Print only the lines running from the line with "The width and" to the final line below, both included, exactly as written and without the pictures.

---------- RECORDS SUPPLIED

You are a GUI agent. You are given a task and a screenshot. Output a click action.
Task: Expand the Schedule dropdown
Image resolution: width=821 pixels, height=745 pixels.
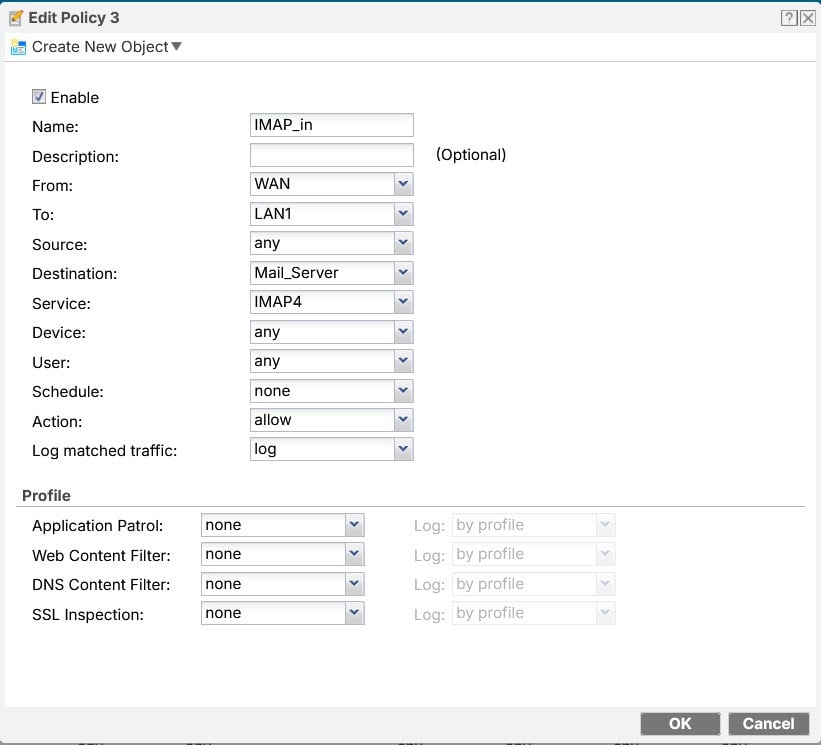click(331, 391)
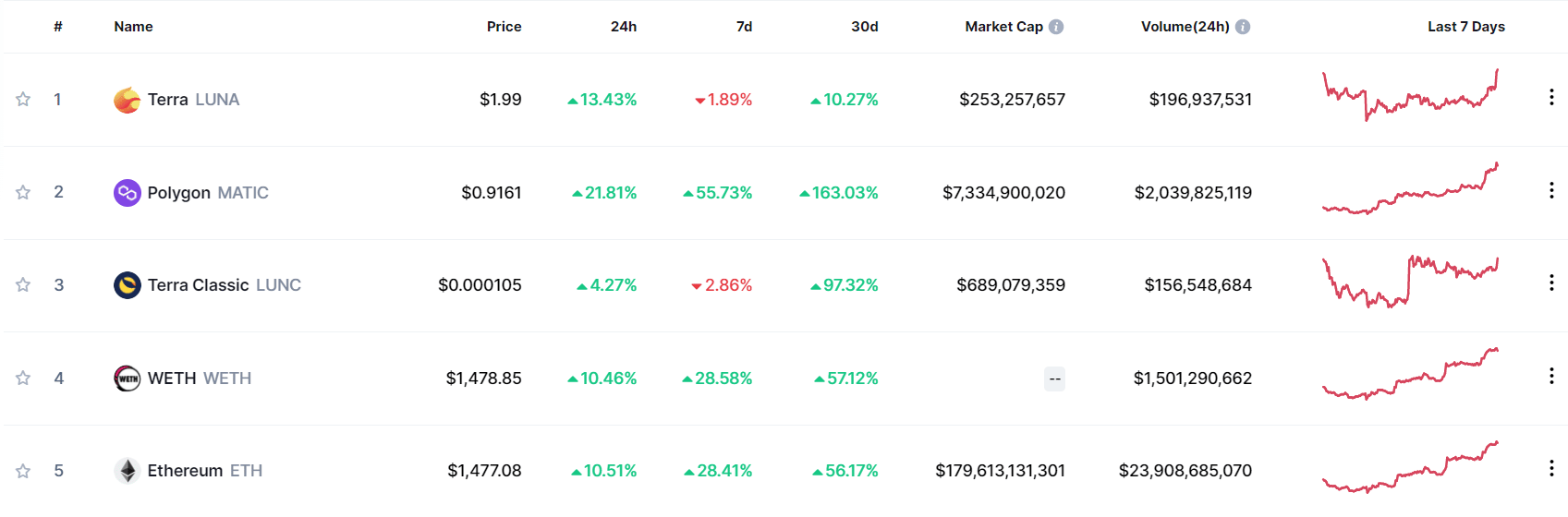The height and width of the screenshot is (517, 1568).
Task: Open the three-dot menu for Terra
Action: click(1551, 98)
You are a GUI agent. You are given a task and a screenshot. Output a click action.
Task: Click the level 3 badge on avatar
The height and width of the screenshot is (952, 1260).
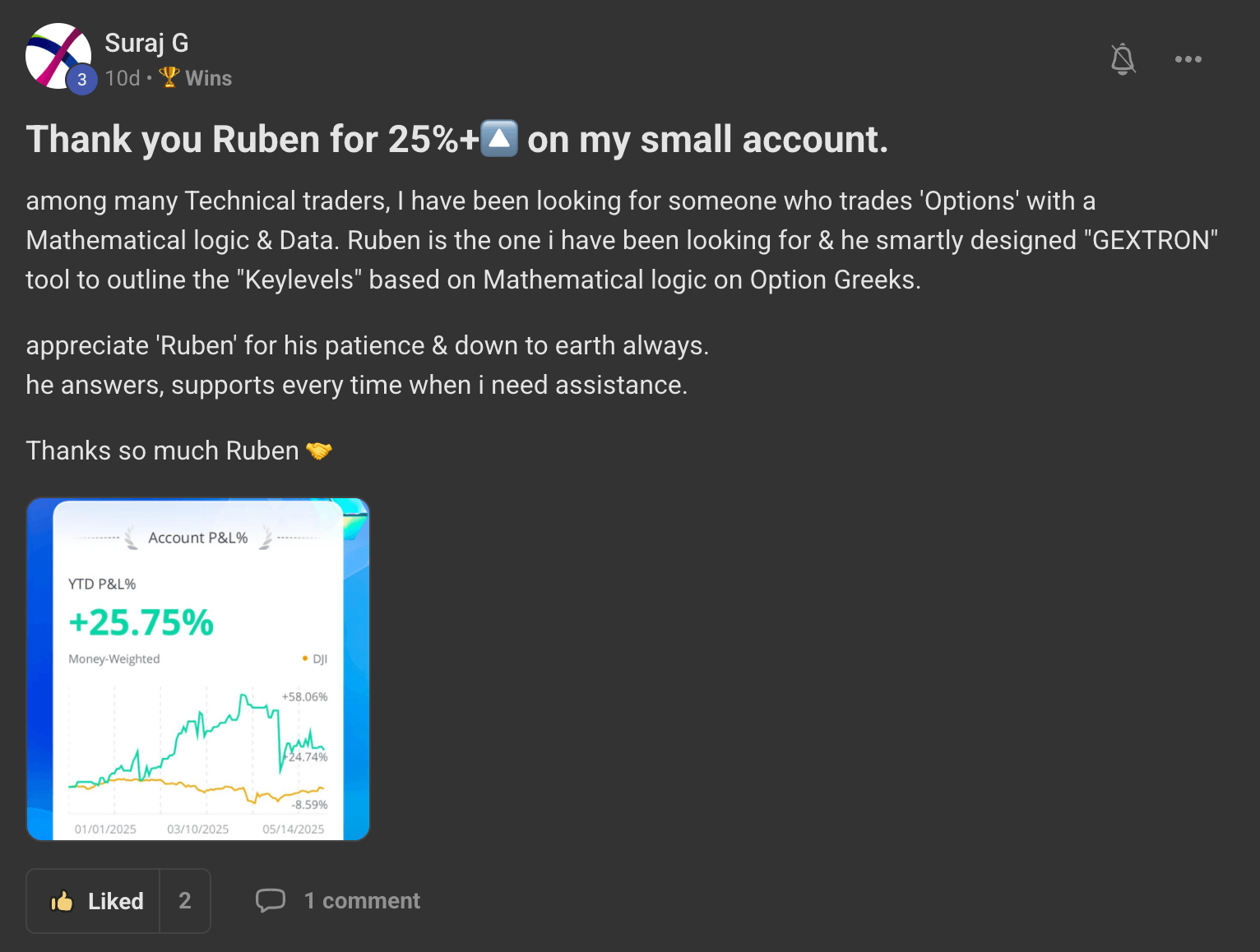[81, 80]
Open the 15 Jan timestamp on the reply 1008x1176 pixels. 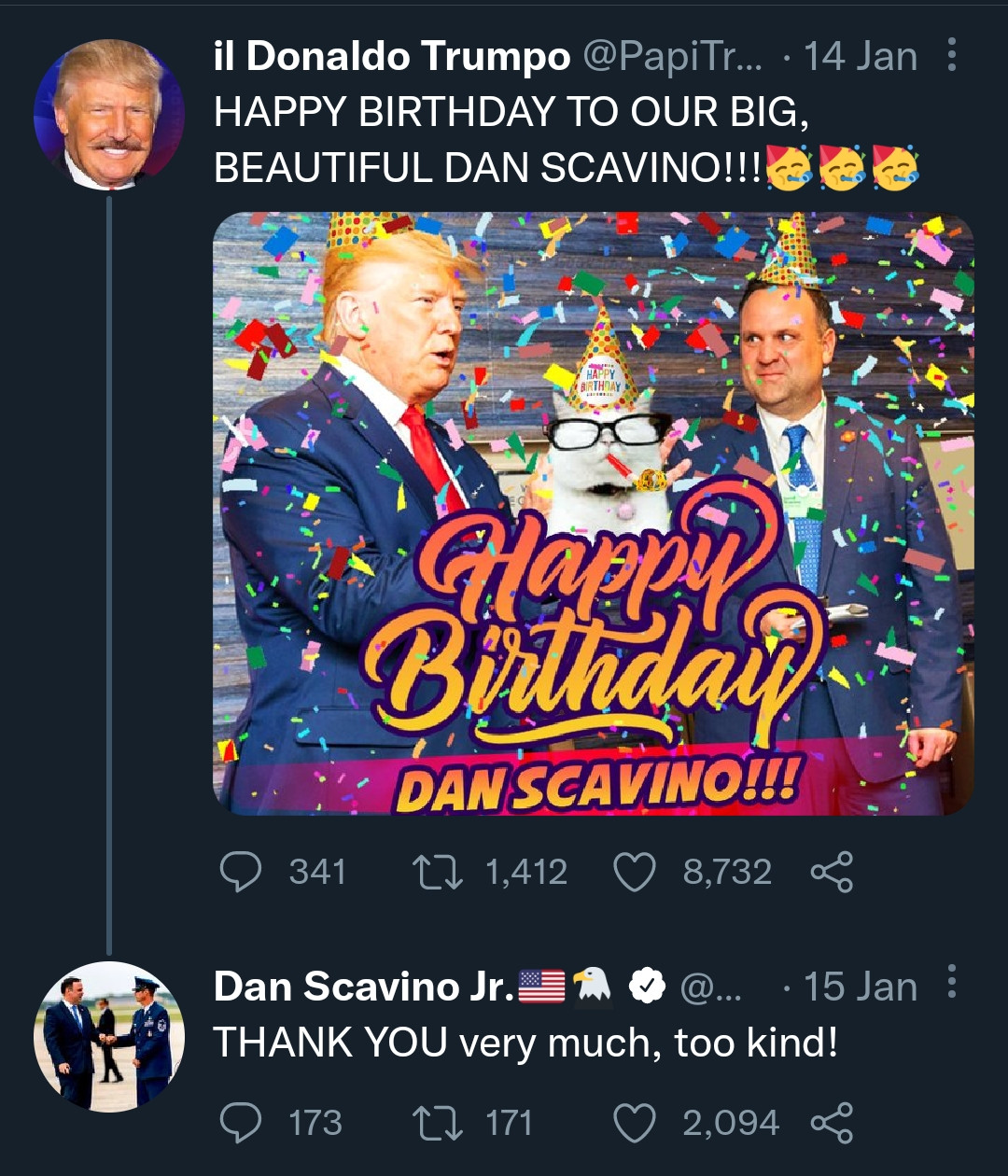(860, 987)
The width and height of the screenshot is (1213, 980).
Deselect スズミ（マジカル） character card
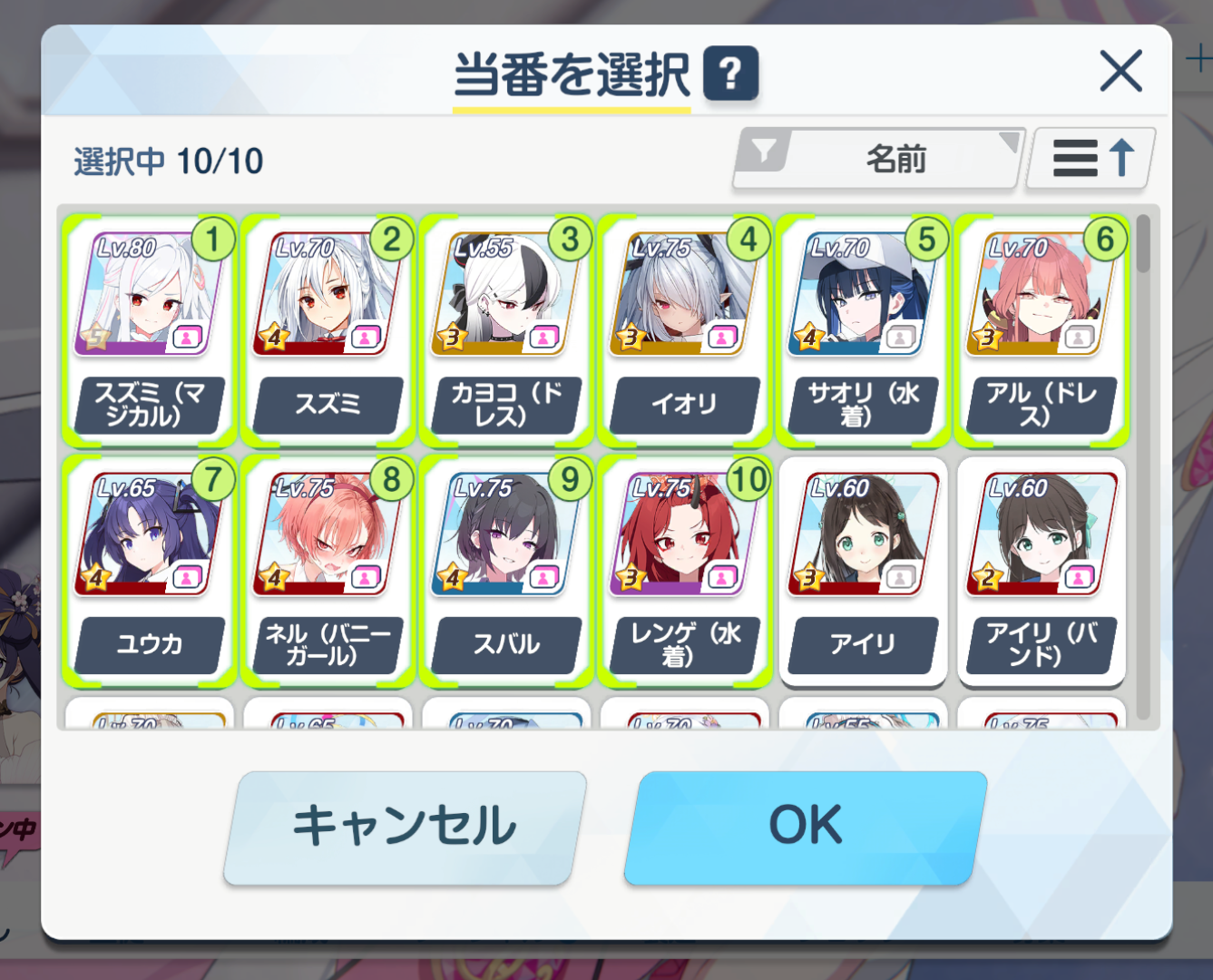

--------------------

== RESPONSE AREA ==
The width and height of the screenshot is (1213, 980).
Deselect スズミ（マジカル） character card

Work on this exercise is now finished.